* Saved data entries
__________

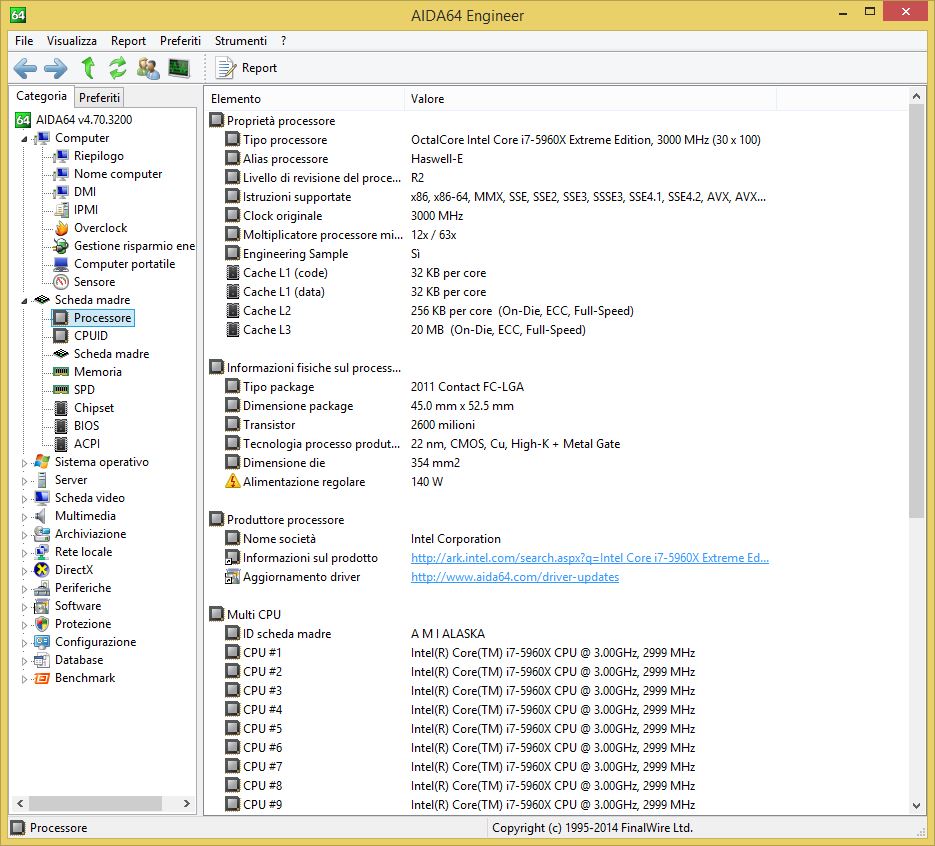
Task: Click the horizontal scrollbar in category panel
Action: (95, 804)
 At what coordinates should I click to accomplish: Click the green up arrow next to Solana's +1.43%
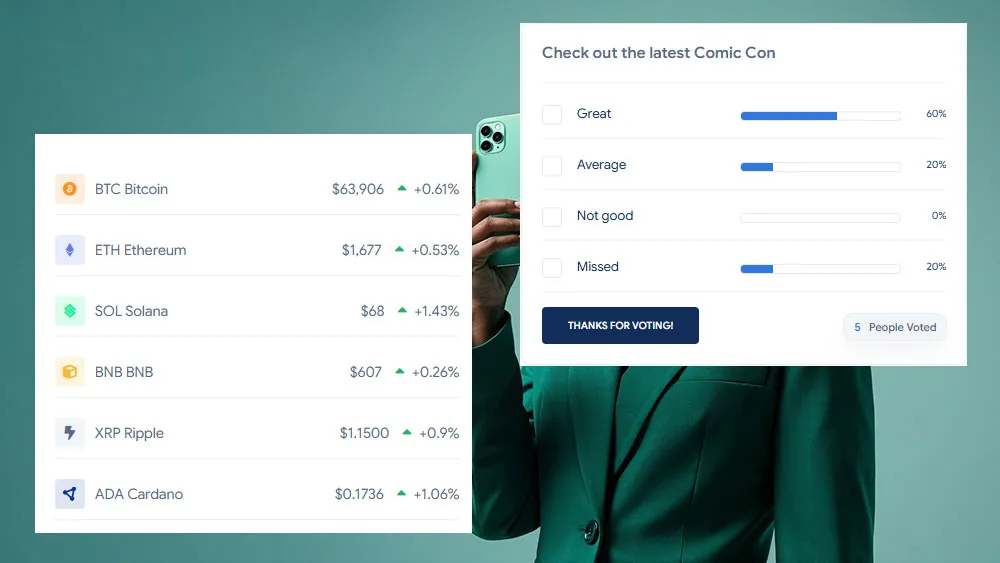click(402, 311)

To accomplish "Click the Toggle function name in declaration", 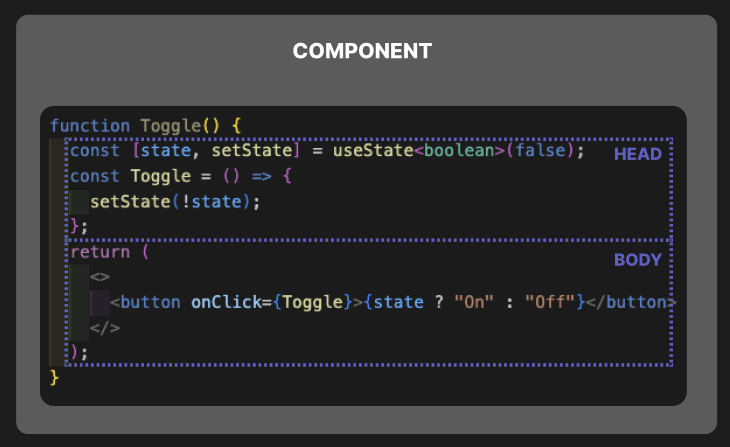I will point(170,126).
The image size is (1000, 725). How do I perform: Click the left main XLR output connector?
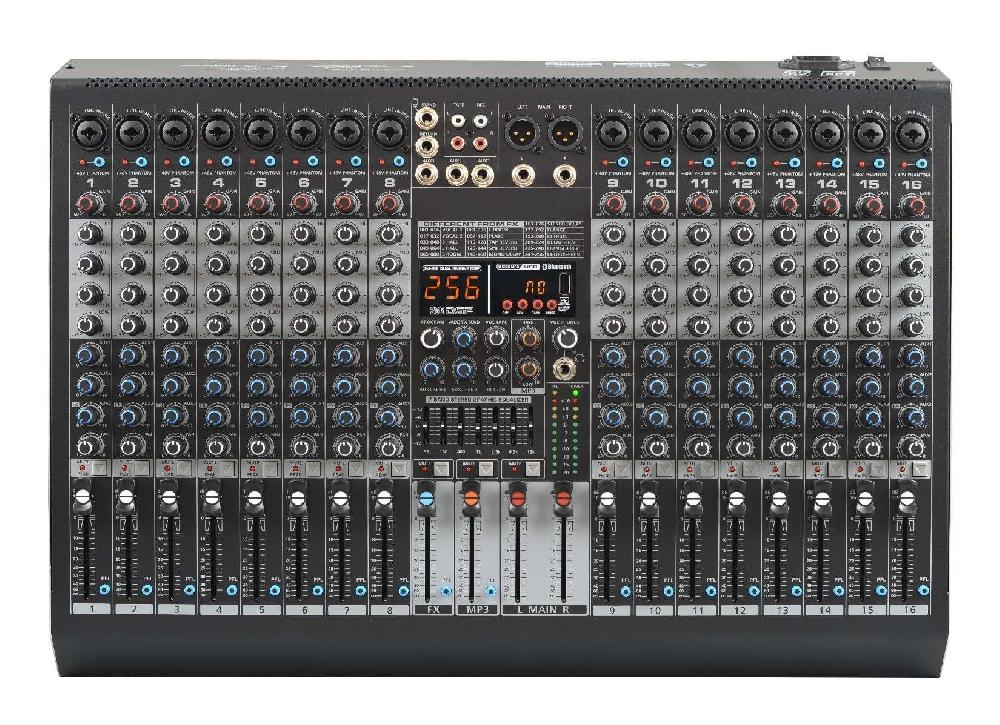pyautogui.click(x=520, y=133)
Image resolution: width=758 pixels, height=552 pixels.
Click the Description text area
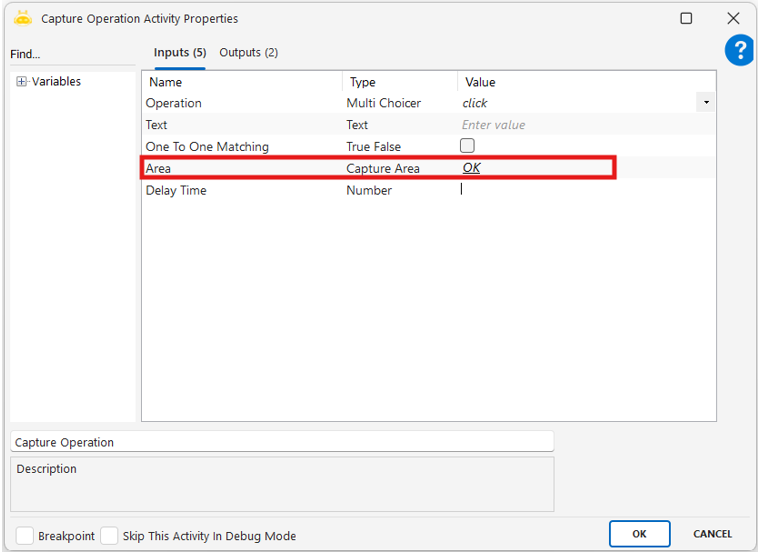(282, 485)
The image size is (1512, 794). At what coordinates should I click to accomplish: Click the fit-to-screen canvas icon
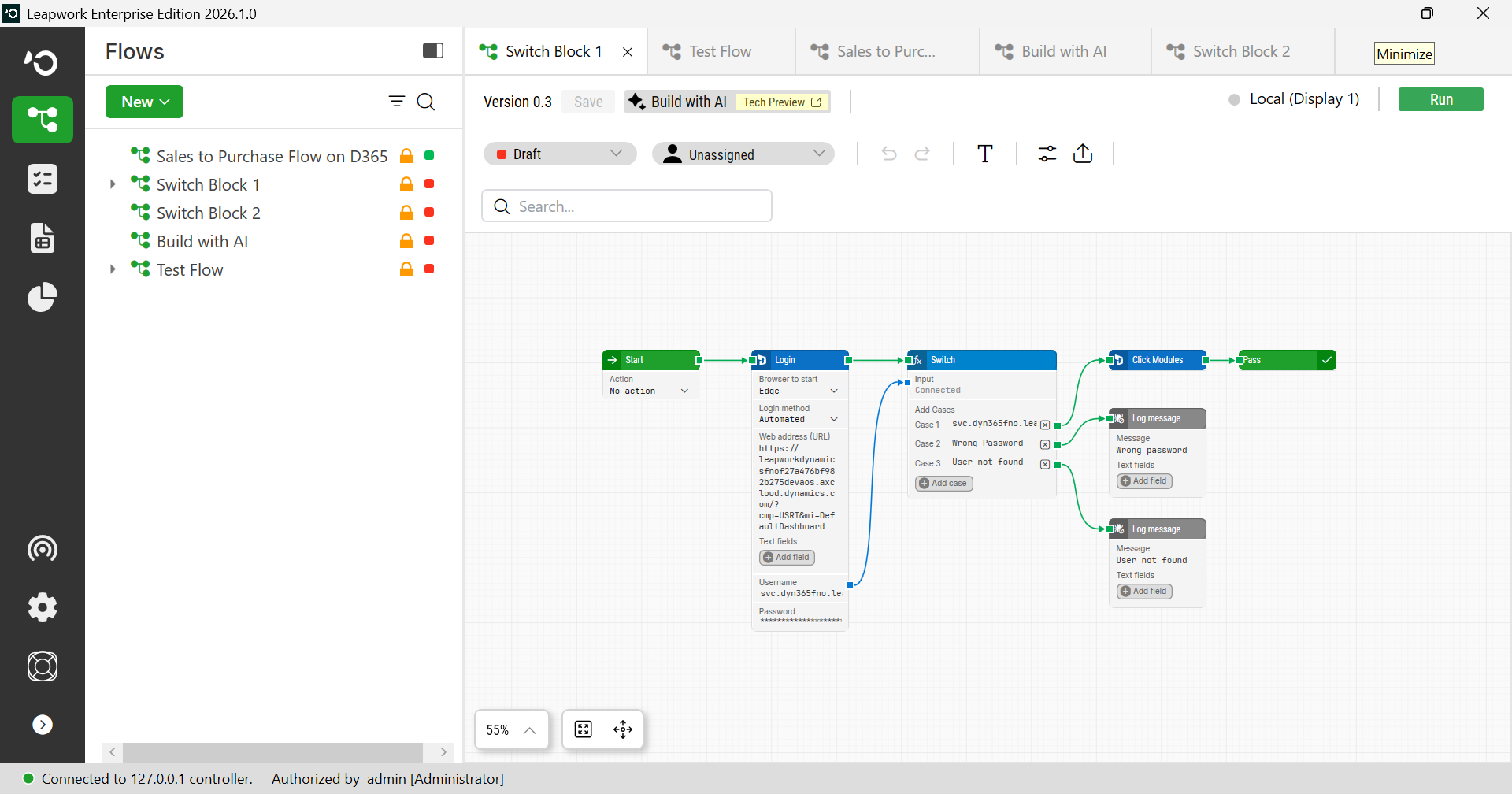tap(584, 729)
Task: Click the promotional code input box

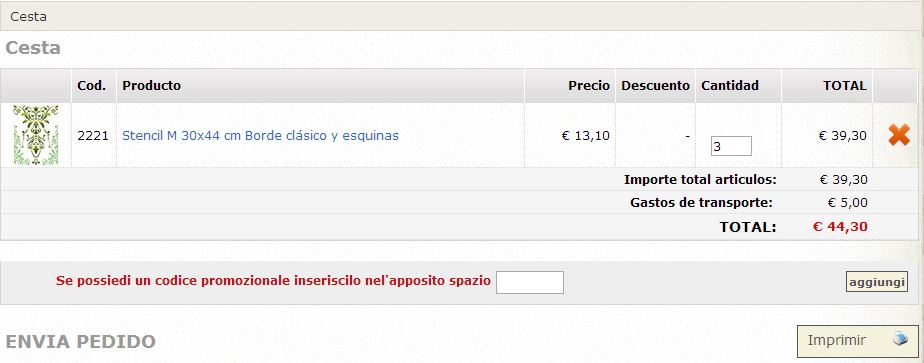Action: pyautogui.click(x=530, y=282)
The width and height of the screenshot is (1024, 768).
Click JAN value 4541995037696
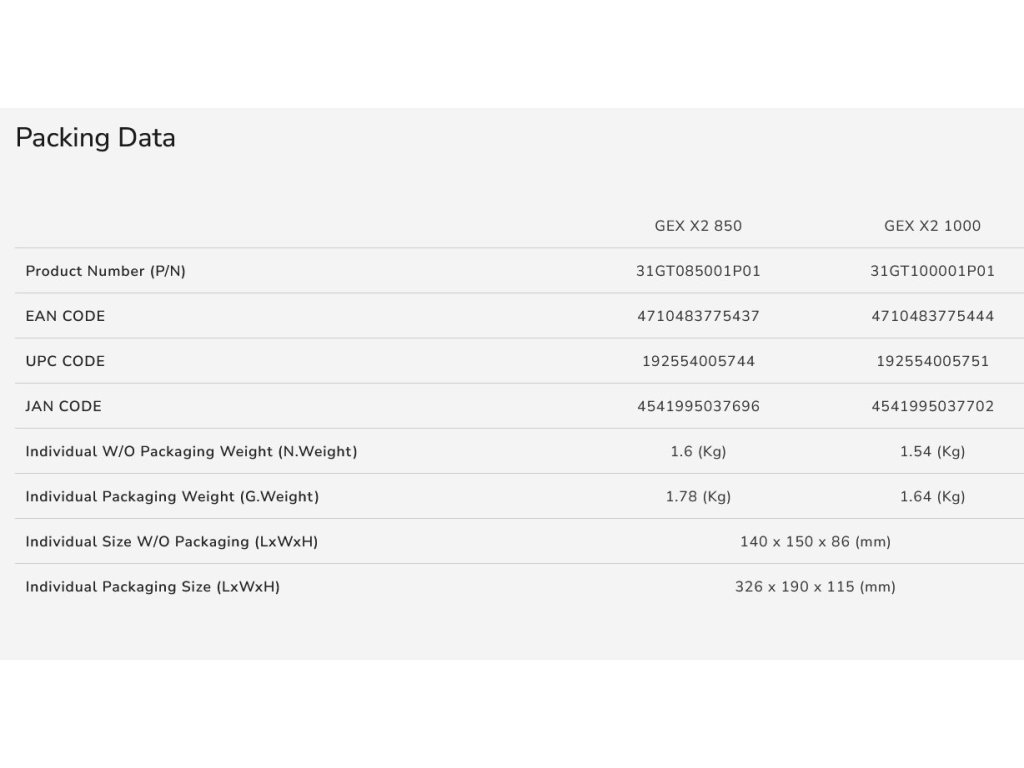coord(698,406)
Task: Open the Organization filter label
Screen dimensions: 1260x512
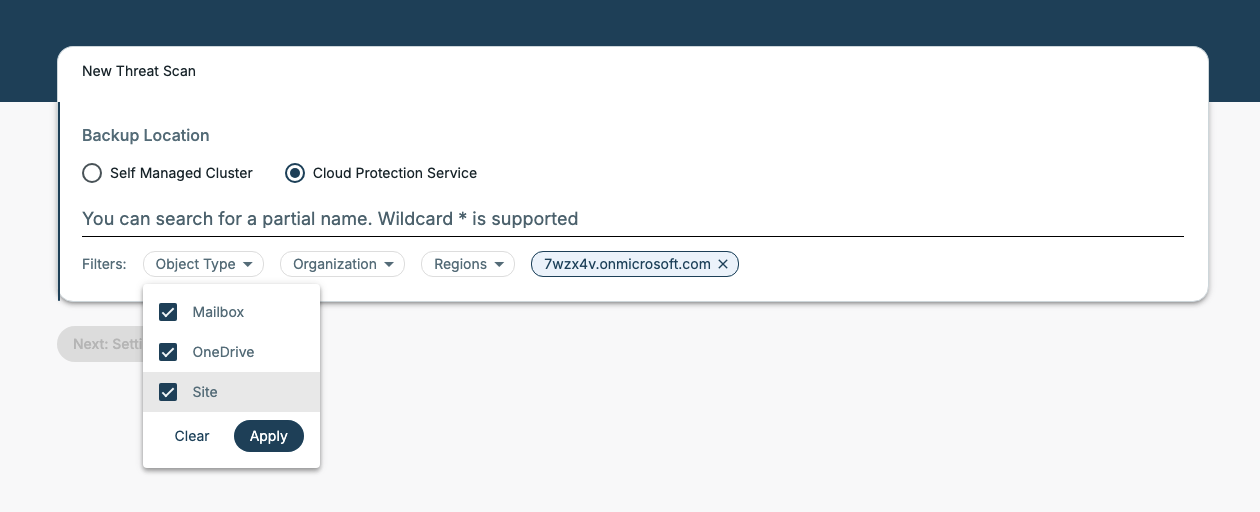Action: (334, 264)

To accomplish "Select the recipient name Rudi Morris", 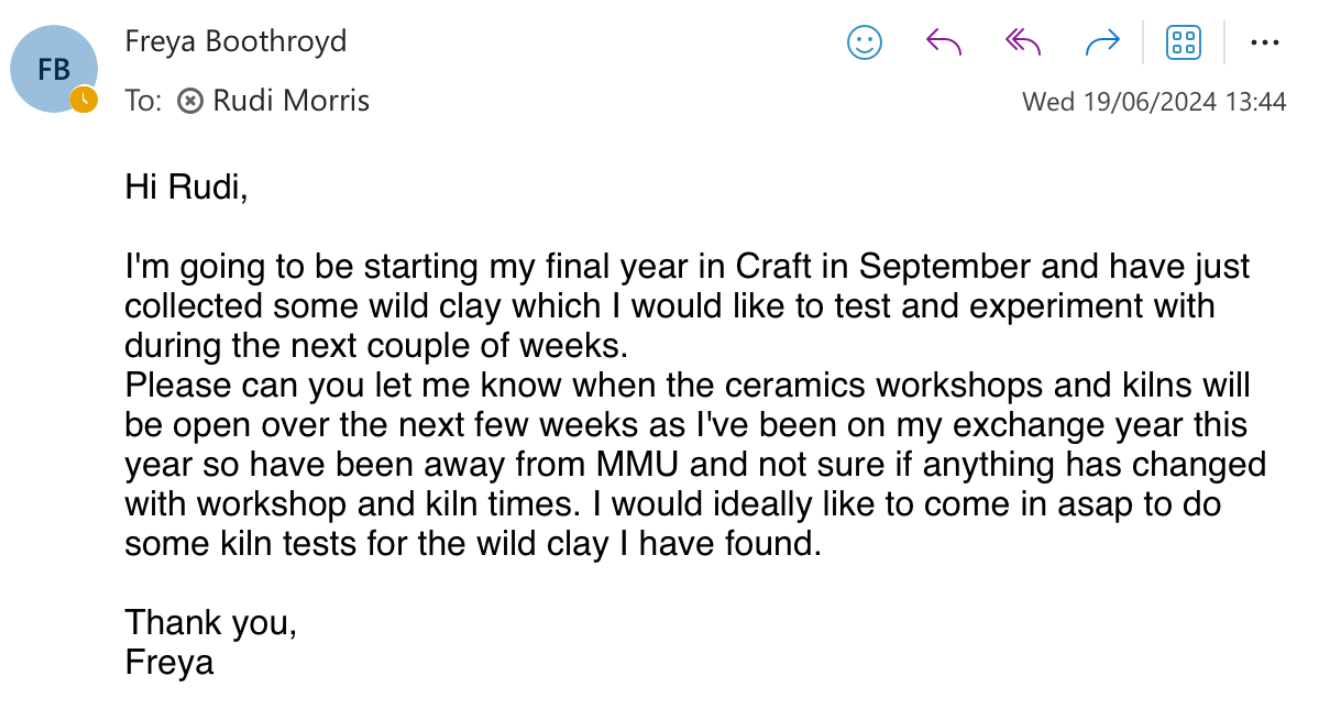I will tap(291, 100).
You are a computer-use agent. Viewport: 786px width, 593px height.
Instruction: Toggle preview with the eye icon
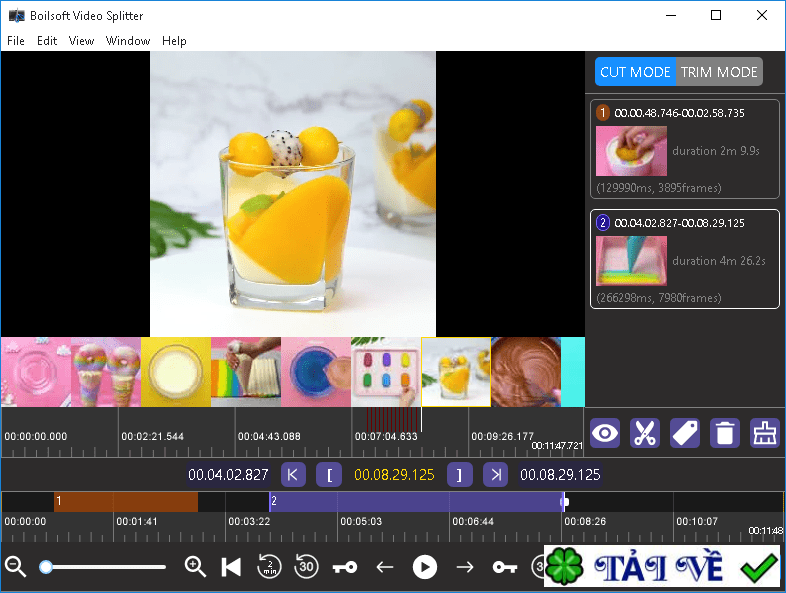click(605, 433)
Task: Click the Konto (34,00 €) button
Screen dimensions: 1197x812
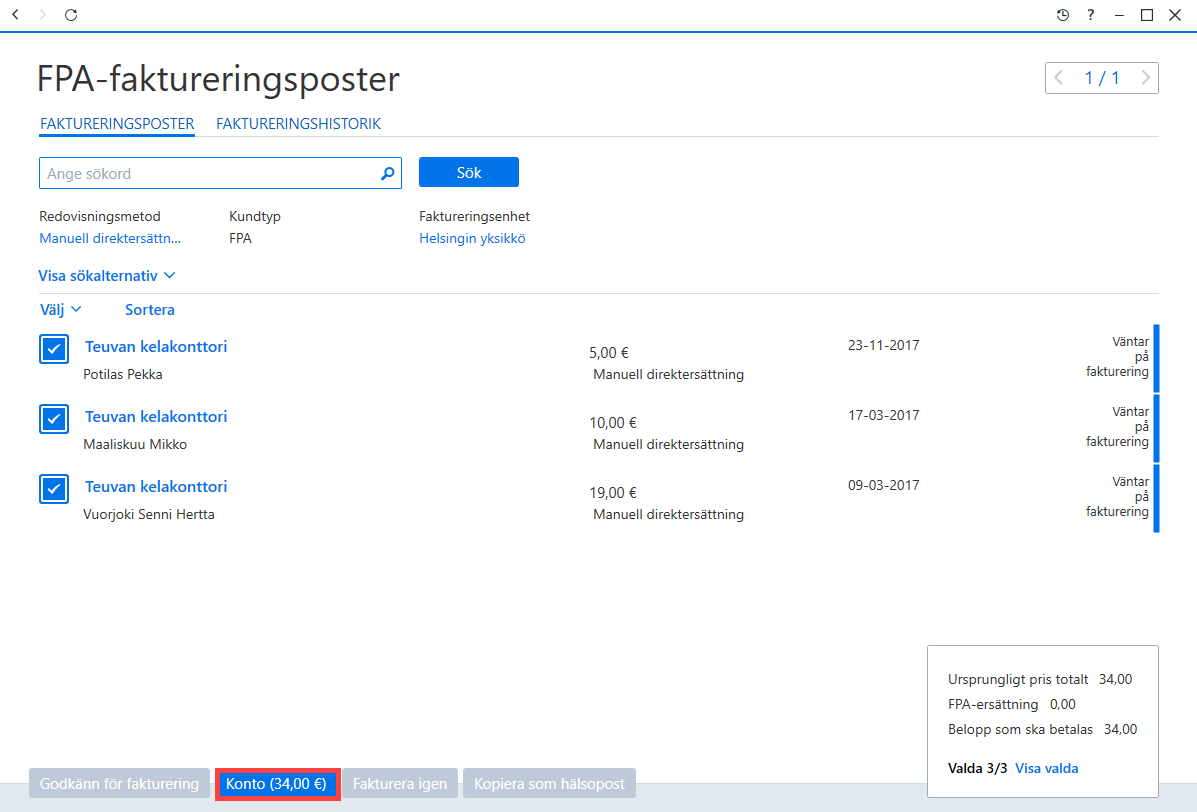Action: coord(276,784)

__________

* What you have to do
If a line of the data above holds the string "width", count it, then give only the final number.

* Problem solution
3